Instructions for the task: When you have gone through the entries below, state how many lines include the word "will" and write nothing else.

Saved entries:

################

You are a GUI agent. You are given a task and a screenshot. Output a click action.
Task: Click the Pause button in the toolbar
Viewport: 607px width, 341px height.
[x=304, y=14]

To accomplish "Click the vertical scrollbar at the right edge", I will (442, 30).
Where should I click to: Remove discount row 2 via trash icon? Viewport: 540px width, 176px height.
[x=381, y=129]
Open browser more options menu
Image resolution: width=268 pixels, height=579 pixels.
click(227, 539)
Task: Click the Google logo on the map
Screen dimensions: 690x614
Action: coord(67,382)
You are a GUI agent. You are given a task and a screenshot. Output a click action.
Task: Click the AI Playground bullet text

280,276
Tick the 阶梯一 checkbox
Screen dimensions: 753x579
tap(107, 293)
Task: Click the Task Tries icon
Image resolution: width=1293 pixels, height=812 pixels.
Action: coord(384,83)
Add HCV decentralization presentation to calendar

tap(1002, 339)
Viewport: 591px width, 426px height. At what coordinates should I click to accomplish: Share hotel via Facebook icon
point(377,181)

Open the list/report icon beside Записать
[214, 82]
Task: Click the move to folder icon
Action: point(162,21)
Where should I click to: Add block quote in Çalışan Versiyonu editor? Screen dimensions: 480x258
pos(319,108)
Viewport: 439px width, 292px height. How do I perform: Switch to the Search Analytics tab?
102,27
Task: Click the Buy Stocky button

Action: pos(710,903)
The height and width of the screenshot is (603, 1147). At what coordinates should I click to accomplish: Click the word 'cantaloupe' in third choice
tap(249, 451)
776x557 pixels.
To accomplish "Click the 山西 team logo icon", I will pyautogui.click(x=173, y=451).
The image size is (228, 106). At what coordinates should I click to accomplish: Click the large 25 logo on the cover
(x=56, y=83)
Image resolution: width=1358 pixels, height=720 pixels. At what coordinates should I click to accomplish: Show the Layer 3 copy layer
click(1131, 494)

################

Answer box: 2